Set a pan filled with hot water in place, and smoke cook the ribs, covered at 220 to 240 degrees F. for about 3 hours. After this initial smoking, turn the ribs, slather them with the sauce, check the supply of wood and water in their respective pans, and continue cooking for another 3 hours, this time turning the ribs every 30 minutes and mopping them with sauce each time they're turned. 

By the end of the 3 hours, they should have long since reached the internal temperature of 160 to 170 degrees recommended for pork. After the last basting of the ribs, tote the remaining sauce inside and simmer in a medium-size saucepan over low heat until quite thick. Serve the gloriously gooey sauce in dipping bowls with the finished ribs.

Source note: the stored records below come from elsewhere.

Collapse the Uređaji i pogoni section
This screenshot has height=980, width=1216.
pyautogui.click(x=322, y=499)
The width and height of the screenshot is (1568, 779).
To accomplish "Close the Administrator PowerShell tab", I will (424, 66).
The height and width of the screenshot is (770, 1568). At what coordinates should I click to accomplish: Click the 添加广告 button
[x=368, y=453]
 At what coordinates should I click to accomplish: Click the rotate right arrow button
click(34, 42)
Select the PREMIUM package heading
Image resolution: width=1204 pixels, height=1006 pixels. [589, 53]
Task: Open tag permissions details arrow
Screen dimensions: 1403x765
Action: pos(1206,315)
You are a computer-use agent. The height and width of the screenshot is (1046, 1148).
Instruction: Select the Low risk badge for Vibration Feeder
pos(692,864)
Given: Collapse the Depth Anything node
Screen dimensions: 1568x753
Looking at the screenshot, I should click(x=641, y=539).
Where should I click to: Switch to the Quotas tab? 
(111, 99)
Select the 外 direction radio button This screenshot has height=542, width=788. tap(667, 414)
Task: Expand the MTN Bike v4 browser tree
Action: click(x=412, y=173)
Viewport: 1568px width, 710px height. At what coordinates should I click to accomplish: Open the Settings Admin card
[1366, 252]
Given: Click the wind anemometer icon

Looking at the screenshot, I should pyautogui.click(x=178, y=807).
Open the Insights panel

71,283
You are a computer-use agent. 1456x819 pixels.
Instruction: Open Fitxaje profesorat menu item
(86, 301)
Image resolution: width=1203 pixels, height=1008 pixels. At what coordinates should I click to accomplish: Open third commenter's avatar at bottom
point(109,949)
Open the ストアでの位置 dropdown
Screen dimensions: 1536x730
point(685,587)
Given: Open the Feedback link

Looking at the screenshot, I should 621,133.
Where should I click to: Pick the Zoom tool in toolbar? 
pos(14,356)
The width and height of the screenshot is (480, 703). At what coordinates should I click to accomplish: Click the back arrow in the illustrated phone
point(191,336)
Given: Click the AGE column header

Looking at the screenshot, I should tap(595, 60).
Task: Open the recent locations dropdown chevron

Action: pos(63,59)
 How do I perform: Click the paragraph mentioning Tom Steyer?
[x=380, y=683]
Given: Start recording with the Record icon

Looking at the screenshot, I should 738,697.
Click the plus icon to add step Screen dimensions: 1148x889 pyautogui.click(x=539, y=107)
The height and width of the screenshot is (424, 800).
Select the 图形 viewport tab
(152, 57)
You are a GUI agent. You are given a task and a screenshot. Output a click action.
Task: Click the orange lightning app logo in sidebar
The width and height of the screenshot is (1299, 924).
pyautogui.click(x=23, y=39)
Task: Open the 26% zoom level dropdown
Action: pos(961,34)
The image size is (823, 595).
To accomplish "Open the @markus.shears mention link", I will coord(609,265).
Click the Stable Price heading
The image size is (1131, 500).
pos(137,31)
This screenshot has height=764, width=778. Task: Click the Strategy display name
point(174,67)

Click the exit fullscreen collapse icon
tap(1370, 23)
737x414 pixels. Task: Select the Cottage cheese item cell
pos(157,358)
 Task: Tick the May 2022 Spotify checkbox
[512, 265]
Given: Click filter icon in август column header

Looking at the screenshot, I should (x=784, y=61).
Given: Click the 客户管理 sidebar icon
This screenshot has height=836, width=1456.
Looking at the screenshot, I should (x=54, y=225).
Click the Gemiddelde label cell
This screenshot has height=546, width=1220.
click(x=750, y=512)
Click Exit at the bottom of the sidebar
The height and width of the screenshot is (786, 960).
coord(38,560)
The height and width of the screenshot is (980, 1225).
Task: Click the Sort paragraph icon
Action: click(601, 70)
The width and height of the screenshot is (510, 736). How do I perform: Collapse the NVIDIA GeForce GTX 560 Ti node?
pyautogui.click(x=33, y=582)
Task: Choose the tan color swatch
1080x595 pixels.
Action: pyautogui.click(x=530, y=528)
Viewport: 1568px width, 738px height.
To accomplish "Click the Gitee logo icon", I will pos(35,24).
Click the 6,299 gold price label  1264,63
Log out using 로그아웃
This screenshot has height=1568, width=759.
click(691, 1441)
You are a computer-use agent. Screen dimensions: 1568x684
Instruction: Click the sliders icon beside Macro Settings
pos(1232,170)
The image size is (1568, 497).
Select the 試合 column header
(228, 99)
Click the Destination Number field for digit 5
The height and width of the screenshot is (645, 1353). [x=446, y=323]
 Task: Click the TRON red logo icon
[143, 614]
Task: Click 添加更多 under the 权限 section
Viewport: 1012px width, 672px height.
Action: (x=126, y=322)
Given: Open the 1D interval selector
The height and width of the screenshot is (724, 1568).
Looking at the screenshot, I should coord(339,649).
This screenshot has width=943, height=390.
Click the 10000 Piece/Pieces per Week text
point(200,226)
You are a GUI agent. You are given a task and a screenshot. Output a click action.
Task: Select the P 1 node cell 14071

Source: Where There's Smoke, There's Flavor by Richard Langer


----------



## Mr. H.

You left out the Mentos.


----------



## hjmick

I've used Coke many times. One of my favorites is a pork roast cooked in Coke in the slow cooker.


----------



## Shadow

I have a friend who makes a baked chicken and uses an orange soda/soy sauce marinade.  It's pretty good...I will post the recipe if I can find it.  I don't have a smoke/cooker but I may try the marinade for oven cooked ribs and see how it comes out.


----------



## boedicca

Those sound yummy!

Mr. Boe and I have a tradition of smoking ribs for the local Firemen on 4th of July.  I'm going to seriously consider this marinade for this year's batch.


----------



## Shadow

Mr. H. said:


> You left out the Mentos.



Mentos are for dessert.

Just for you 

How to Bake With Mentos:

Mentos are chewy mints with a thin candy shell and are available in a wide variety of flavors. While Mentos candies are not commonly used in baking, they can be chopped up and used in place of chocolate chips or nuts in many recipes. Bear in mind that the outer candy shell of each Mentos will melt slightly during baking and cause the food dye to spread across your baked goods.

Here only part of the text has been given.